After messing with this for a bit I realized I could in fact pass the specific USB bluetooth device as yayitazale attempted above. The key was to pass it as a path. Instead of doing
--device='/dev/bus/usb/001/006'
Pass that device as a path with read/write access and make the container privileged. So under your docker container settings, add a path and enter the device path into both the host and container path values and make it read/write:
More specific to the home assistant docker container, it did not start up with the device running so I had to start it. To do that, first run hciconfig (Bluetooth MAC addresses obscured to protect the innocent):
# hciconfig
hci0: Type: Primary Bus: USB
BD Address: XX:XX:XX:XX:XX:XX ACL MTU: 1021:8 SCO MTU: 64:1
DOWN
RX bytes:1609 acl:0 sco:0 events:74 errors:0
TX bytes:777 acl:0 sco:0 commands:70 errors:0
So we see hci0 is there but is down, so issue the up command:
# hciconfig hci0 up
# hciconfig
hci0: Type: Primary Bus: USB
BD Address: XX:XX:XX:XX:XX:XX ACL MTU: 1021:8 SCO MTU: 64:1
UP RUNNING
RX bytes:2183 acl:0 sco:0 events:104 errors:0
TX bytes:1145 acl:0 sco:0 commands:100 errors:0
And now with a subsequent hciconfig command see the device is running.

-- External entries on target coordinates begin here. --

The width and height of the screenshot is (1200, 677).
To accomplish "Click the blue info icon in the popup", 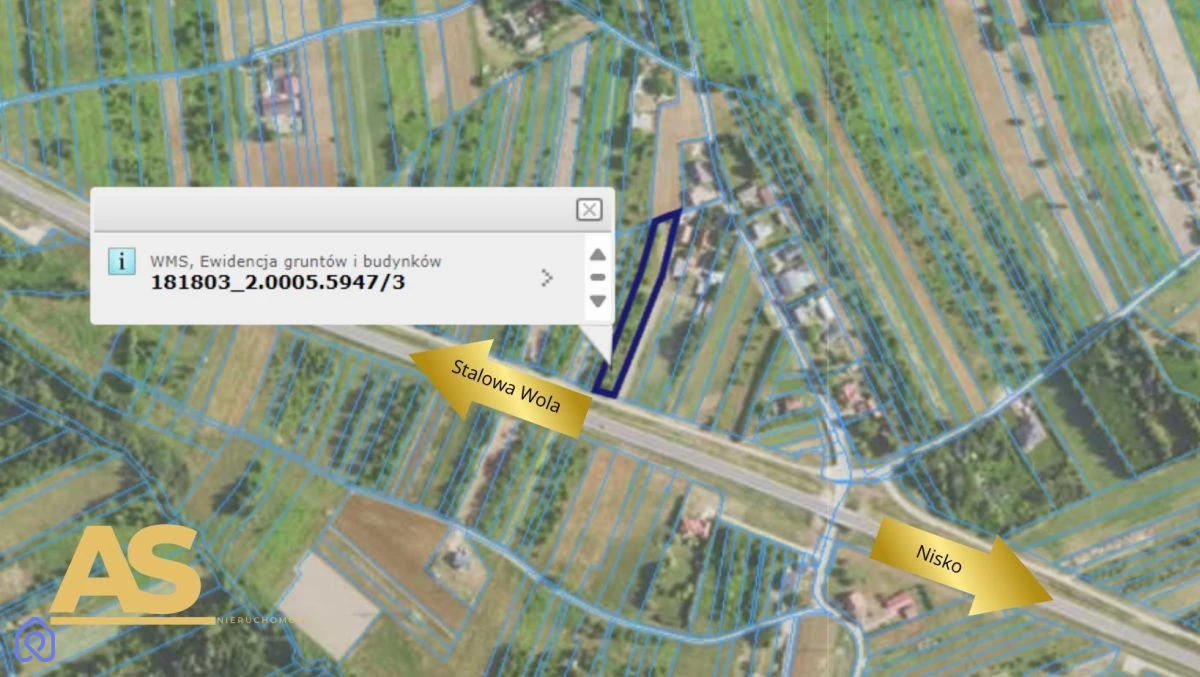I will (x=121, y=262).
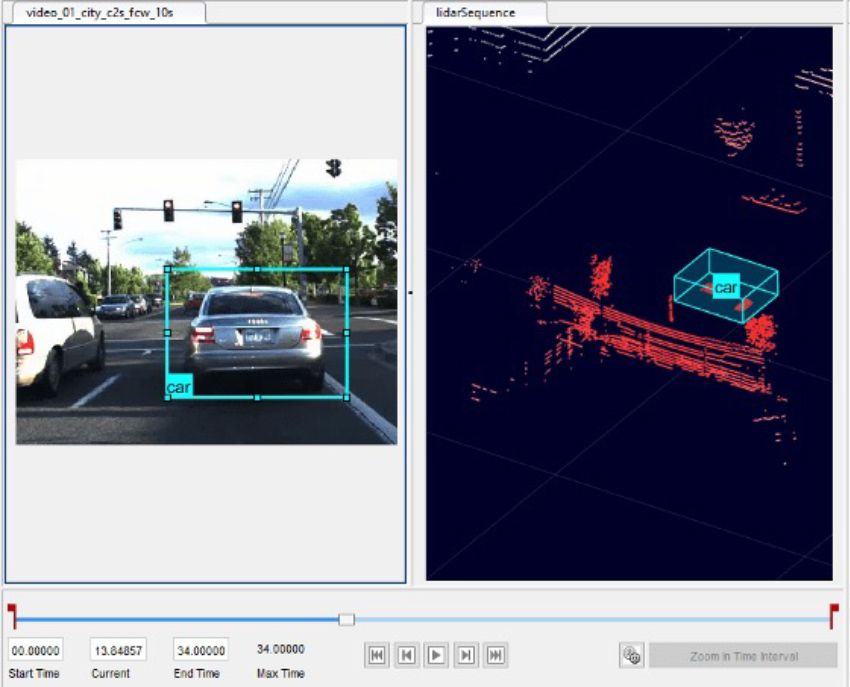The width and height of the screenshot is (850, 687).
Task: Jump to the first frame
Action: (x=378, y=654)
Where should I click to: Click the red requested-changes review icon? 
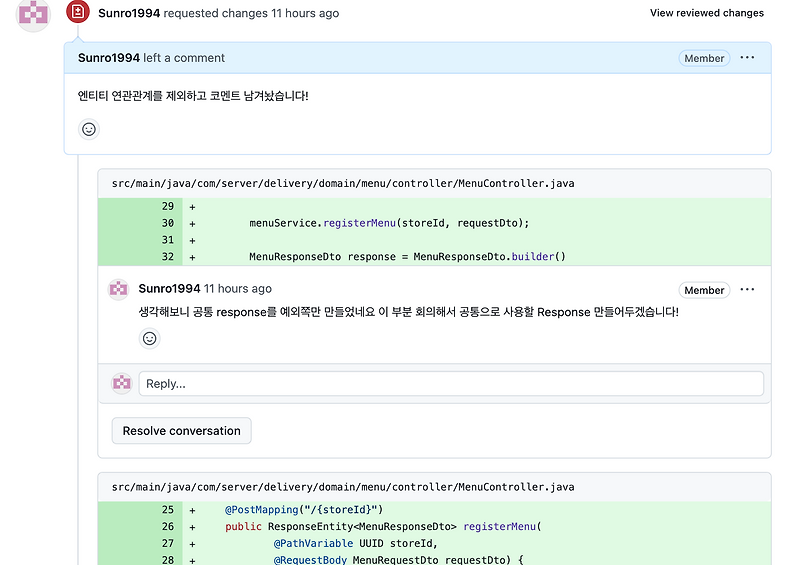coord(78,11)
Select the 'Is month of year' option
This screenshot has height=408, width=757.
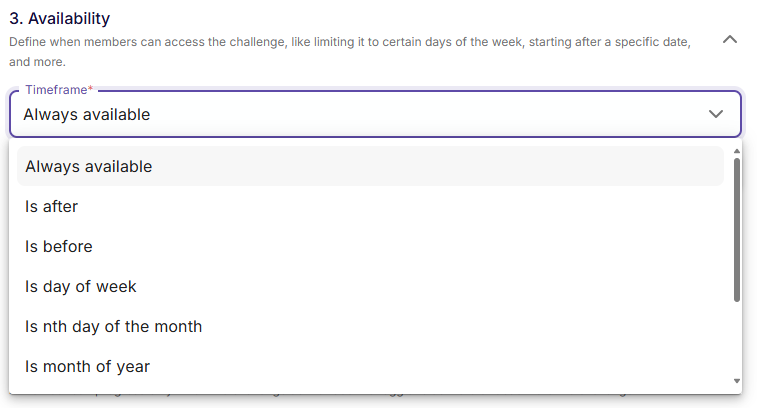click(88, 366)
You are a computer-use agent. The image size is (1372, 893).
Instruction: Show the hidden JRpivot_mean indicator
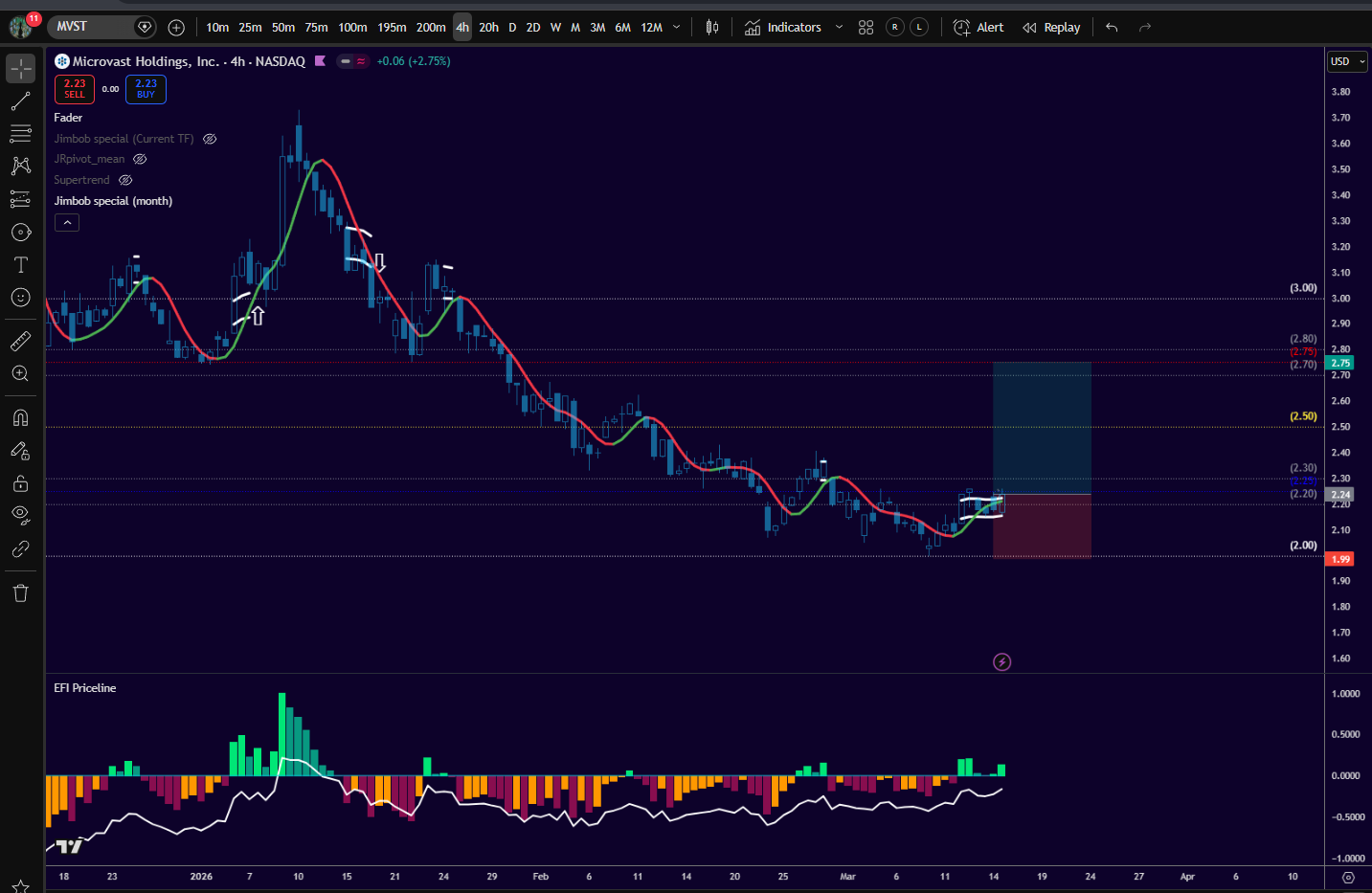[x=140, y=159]
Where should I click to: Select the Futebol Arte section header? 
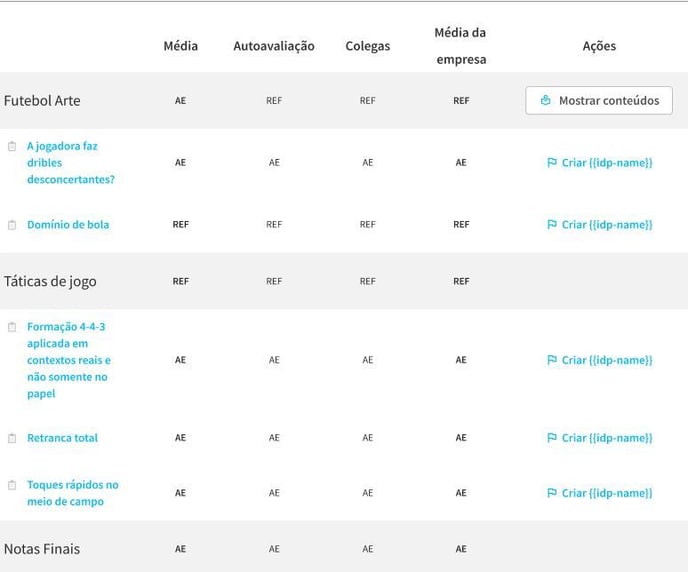click(42, 100)
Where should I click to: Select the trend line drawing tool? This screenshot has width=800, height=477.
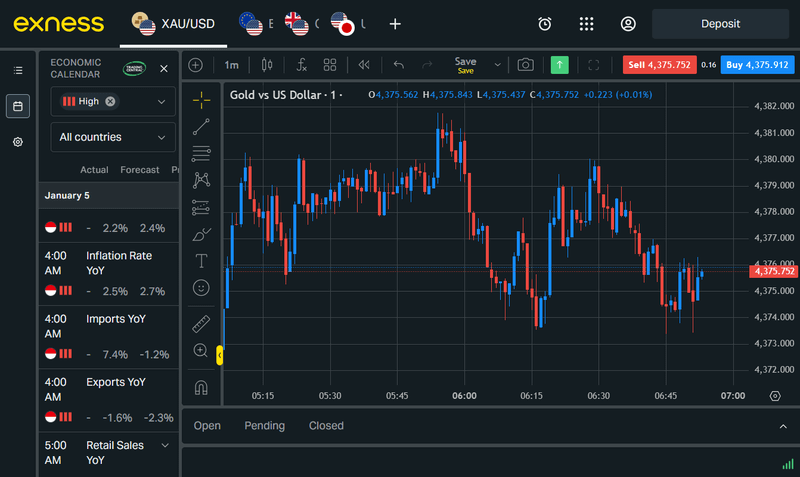click(201, 126)
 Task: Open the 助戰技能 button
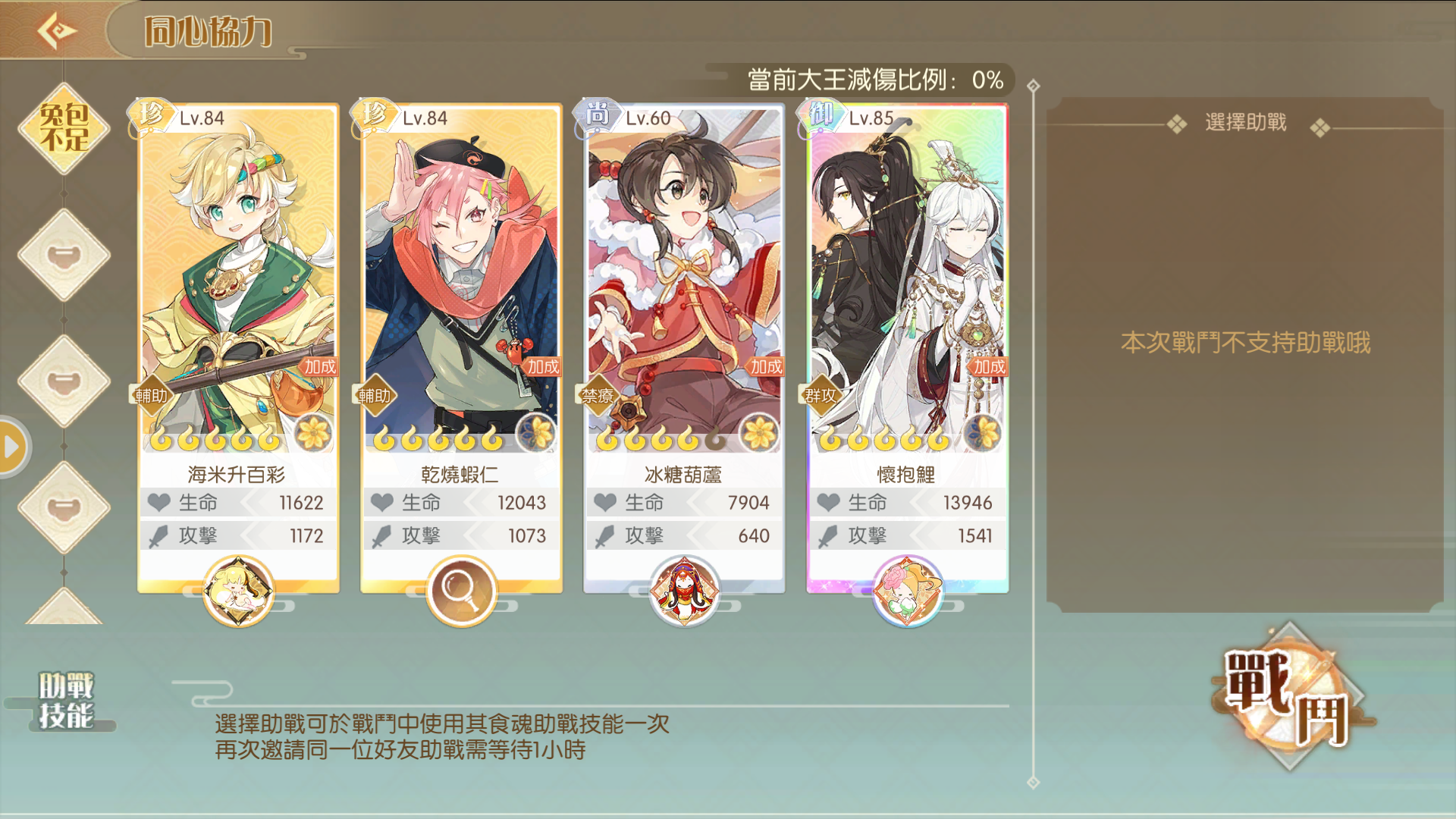pos(66,701)

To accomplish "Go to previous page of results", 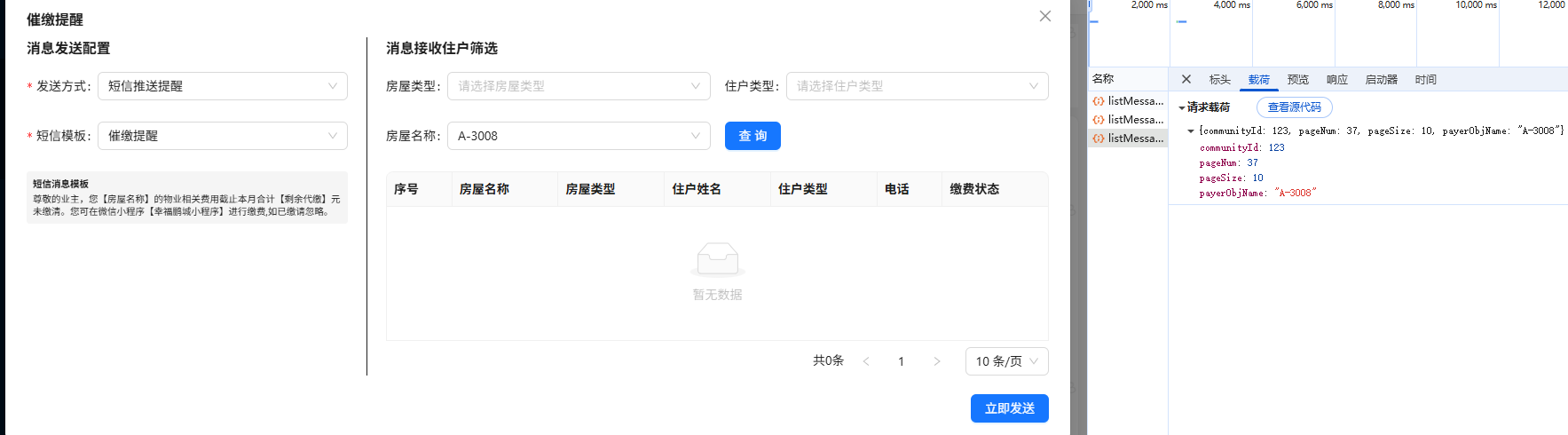I will 866,361.
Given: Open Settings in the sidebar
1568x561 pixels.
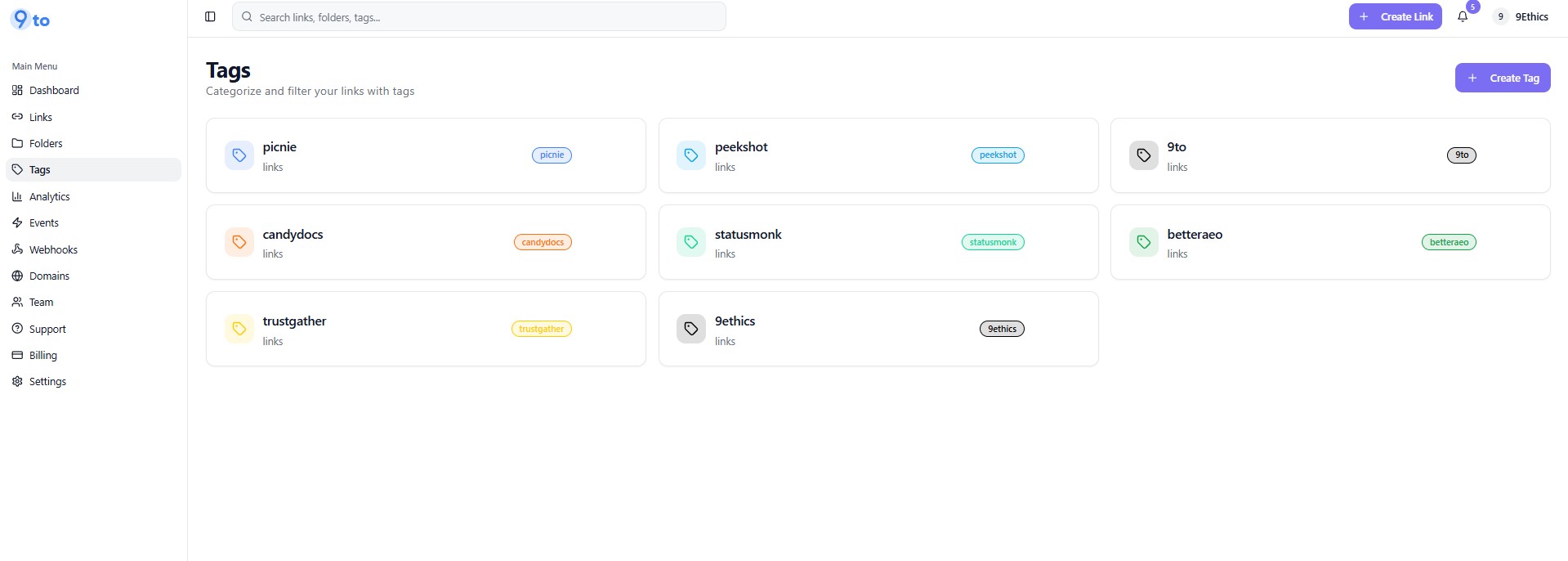Looking at the screenshot, I should [x=47, y=381].
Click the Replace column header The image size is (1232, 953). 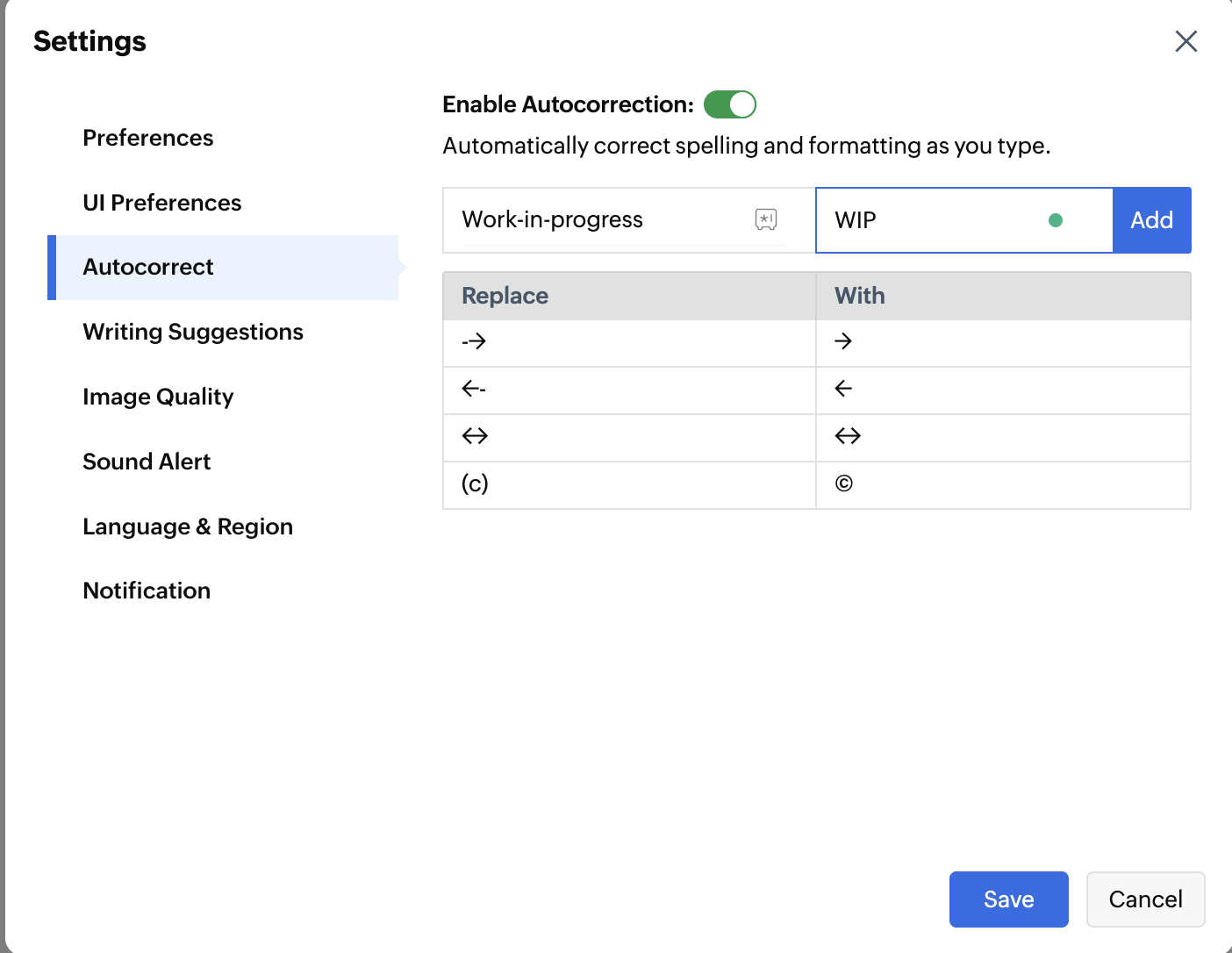(505, 296)
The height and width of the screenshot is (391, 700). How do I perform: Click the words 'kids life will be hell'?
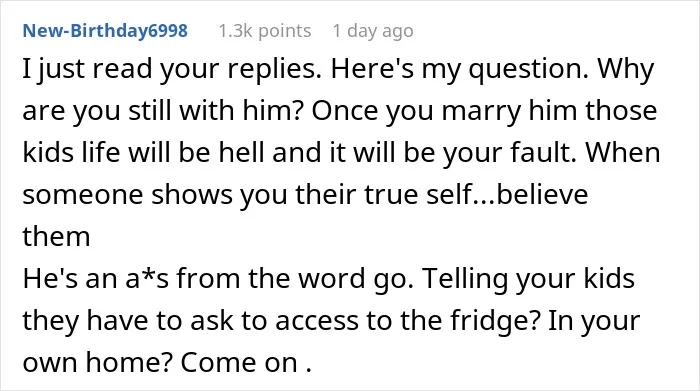point(143,153)
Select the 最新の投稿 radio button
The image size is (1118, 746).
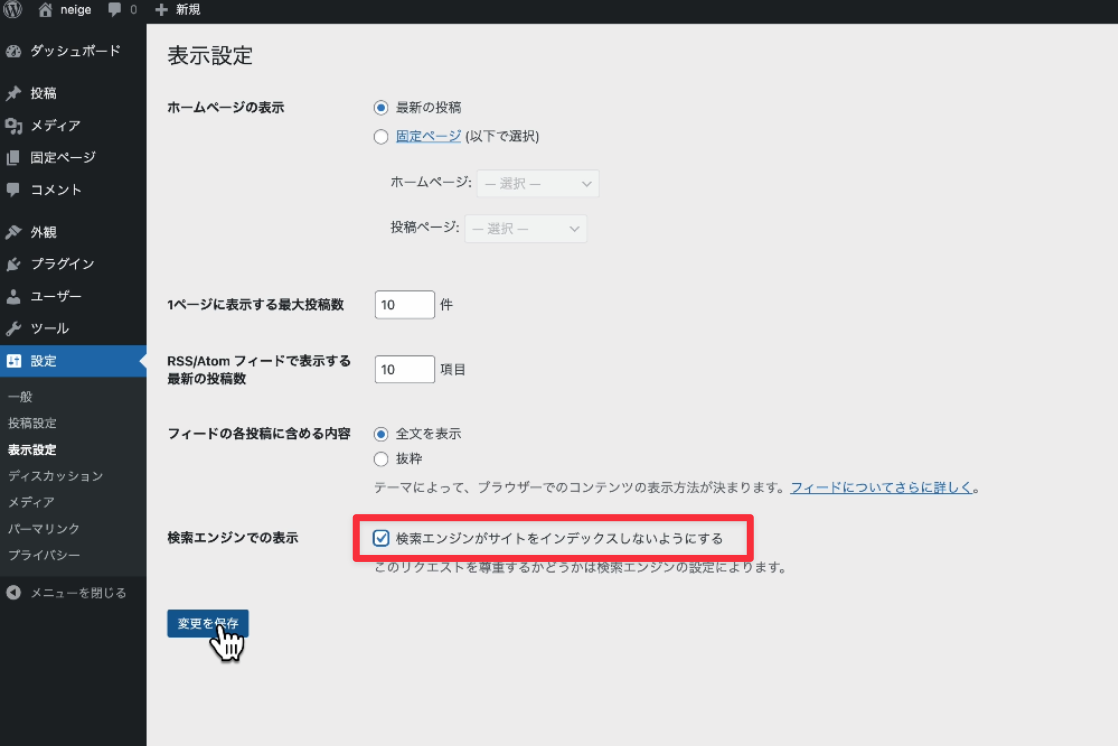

So now we can do stuff like lescan:
# hcitool lescan
LE Scan ...
XX:XX:XX:XX:XX:XX bhyve_XXXXXX
XX:XX:XX:XX:XX:XX (unknown)
XX:XX:XX:XX:XX:XX (unknown)
XX:XX:XX:XX:XX:XX (unknown)
I haven't gone as far as to get bluetooth devices reading in home assistant yet, but at least this proves that the device can be passed to the docker from unraid regardless of whether the firmware file is there.